IBM, MS, BMC, CA, etc are actively driving computer workers out of the industry by replacing USA based workers with India/Chinese workers.
India based workers total cost to a company is $5 to $10 an hour (10k to 20k)
That is total cost.
That equates to $4 to $8.50 for a US based worker, taking out social security, medicare, unemployment, worker's comp and other taxes paid by the employer (does not include vacation, health care, etc).
The CEOs want IT workers to work for wages comparable to that in India.
They want a software developer to accept minimum wage ($5.75) plus $2-$3 an hour to be competitive. Perspective employees do not go to college for 4 years and pay more than $10,000 tuiton/books/rent to get a job that pays $1 or $2 more than they can make at McDonalds flipping burgers.
This is why there are drastically less Computer Science graduates today.
Even increasing the wage to 1.5 or 2.0 times that of India will not get anyone excited about getting a Computer Science degree ($15 to $20 an hour) since it is significantly smaller than what other jobs pay (Teachers $25+ an hour, Nurses $25+ an hour, etc).

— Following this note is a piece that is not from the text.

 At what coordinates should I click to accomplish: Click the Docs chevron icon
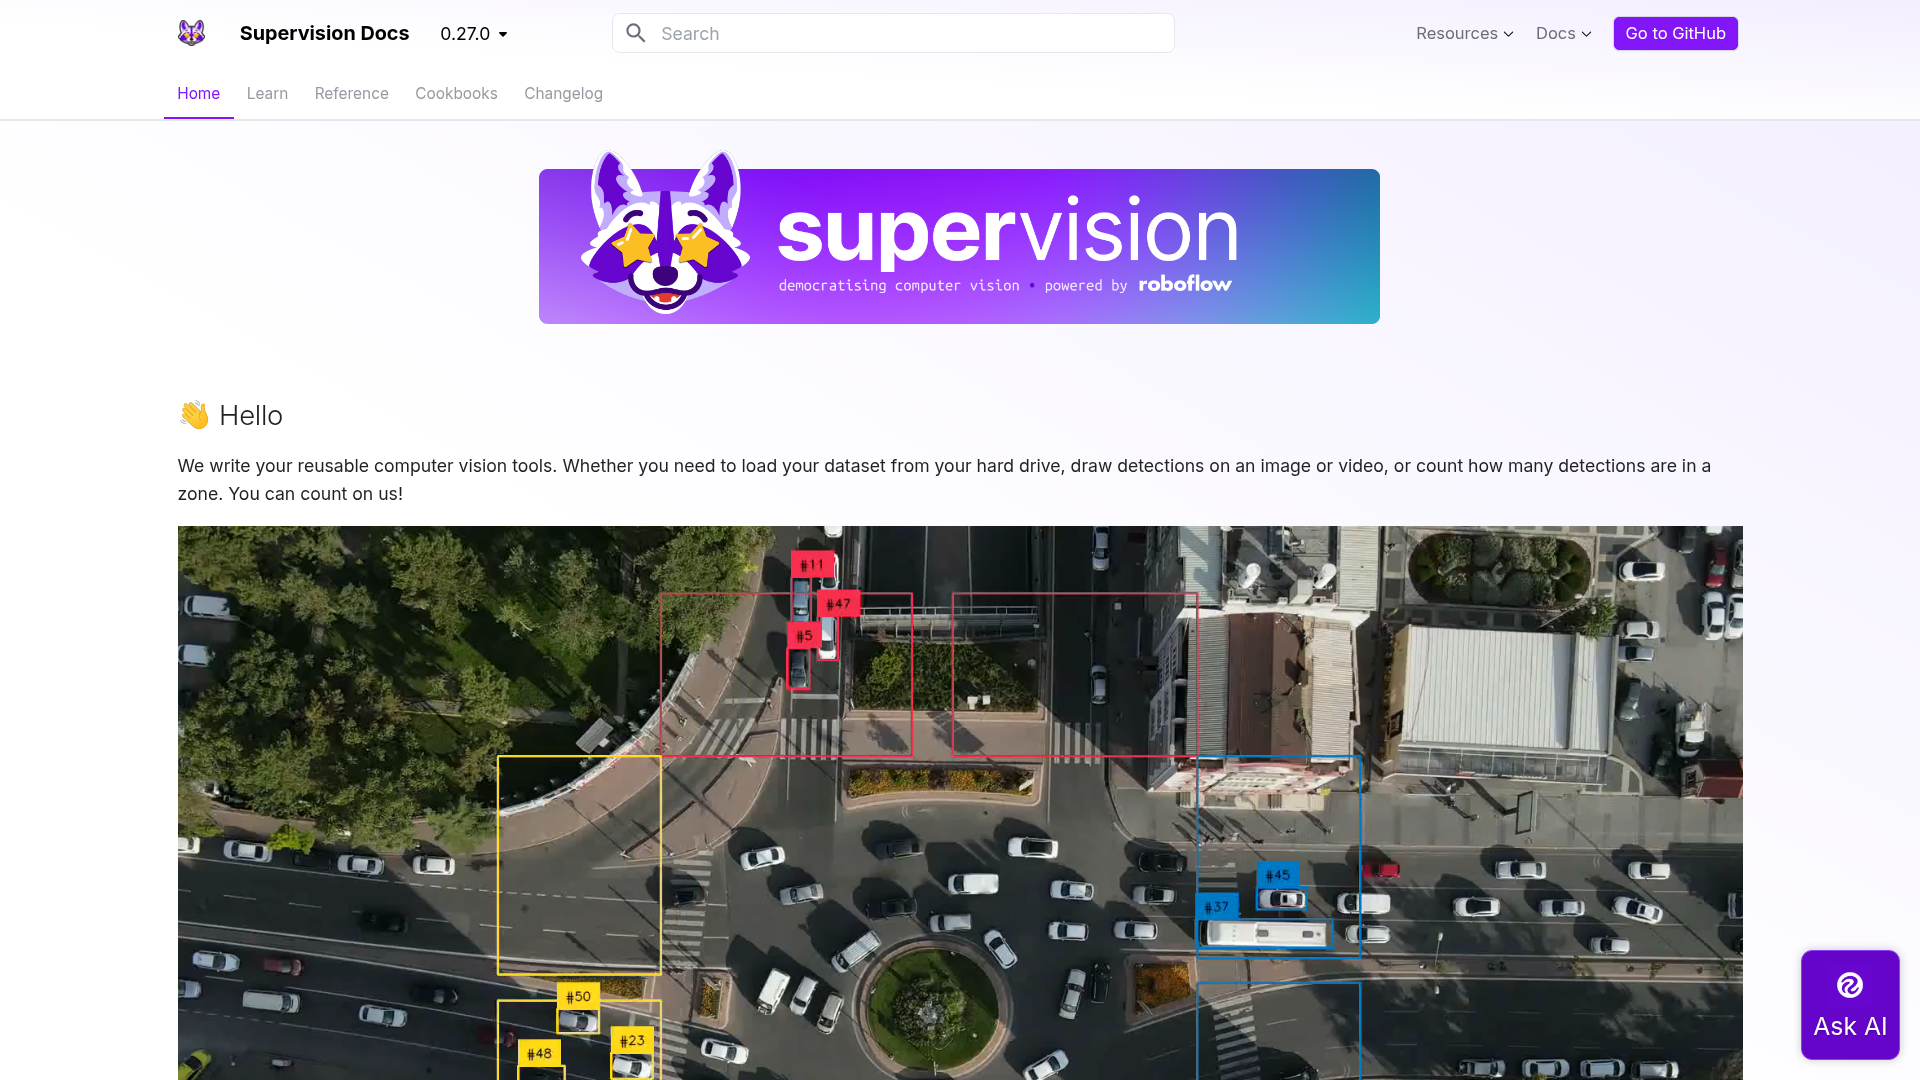click(x=1588, y=34)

The IT dip since 2000 has made for stagnant wages for those employed in IT and, when coupled with higher medical costs + inflation, has led to a signficant decline in real purchasing power by those in the IT industry. A 5 percent increase in salary will not even keep up with inflaction after income taxes for most IT workers ((5 - (5 * 0.25)) is less than 3 percent inflation in 25 percent tax bracket).

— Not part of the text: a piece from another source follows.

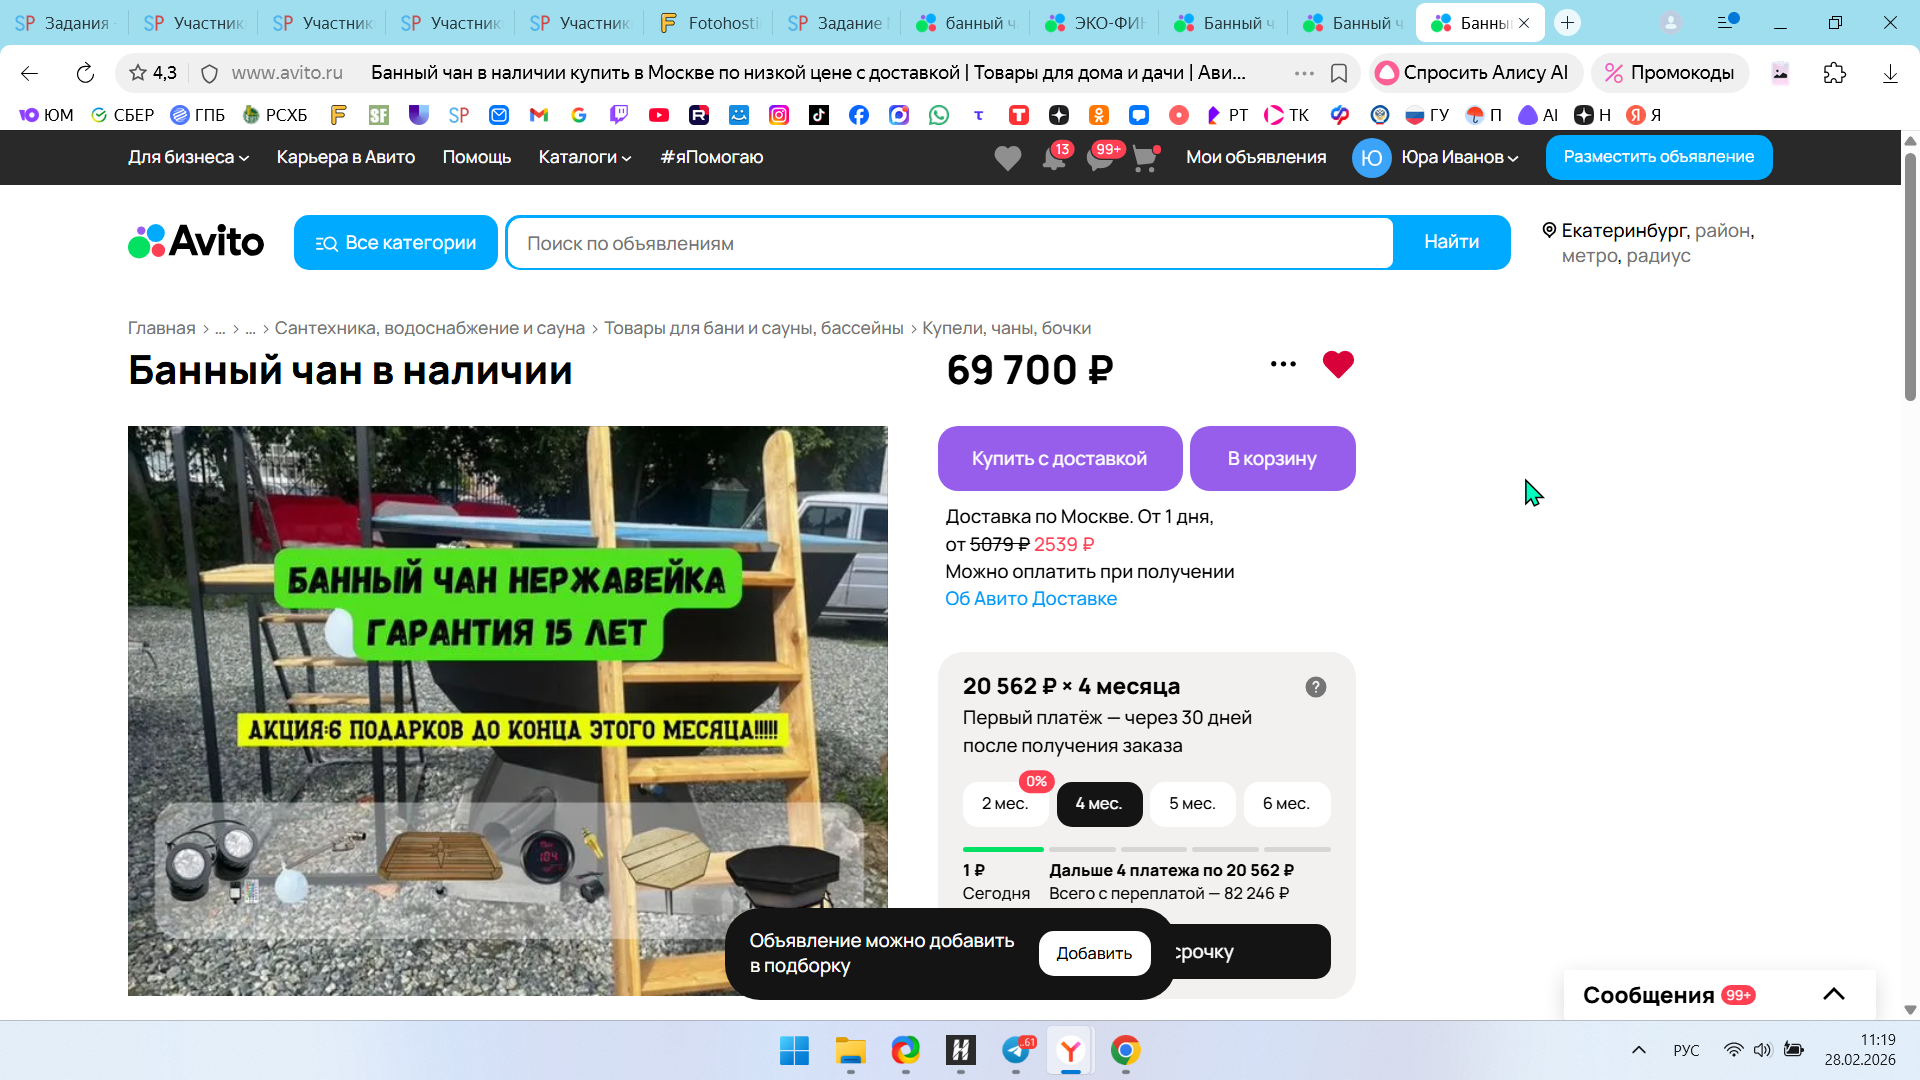Select 5 мес. installment option

[x=1192, y=804]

How many companies will give raises large enough just to cover inflation for a year? for multiple years?
From 2000 to 2006, inflation has eroded 20 percent of our purchasing power (2.7 percent a year for 7 years) while wages are flat or declining.
Those facts are driving workers out of the field and driving students away from Computer Science.
This is what the companies want as acheived through their actions. The tangental effect of killing their own customers because third world offices have enough check labor to rarely need high cost enterprise software as well as reducing the demand for class A office space will lead to a soft market to sell their goods in high profit markets like the USA.
Lastly, startup companies which are growing companies and associated with job creation have now been mandated to offshore as part of their business plan in order to get the third round of venture capital funding. These startup companies will offshoring when they are small and have less than 100 employees.
A good book on the subject is
Outsourcing America: What's Behind Our National Crisis And How We Can Reclaim American Jobs By Ron Hira, Anil Hira
Certainly a lot of factors are involved, but on salary alone, we can't expect a rush to get CS degrees when the money is artificially held low by bringing in H-1Bs. No H-1Bs, higher salaries, more CS graduates, eventually equilibrium without importing labor. Gates just wants more H-1Bs to keep salaries low so MS can rake in more billions. Simple. So ignore him.
I do nit agree with you. I think Computer Science degree is extremely useful. However at the end management/marketing/sommunication skills will enable you to advance to the "A list". If you have management/marketing skills, you know what is happening in the business world and be proactive. You can then take study to change career before you are forced to.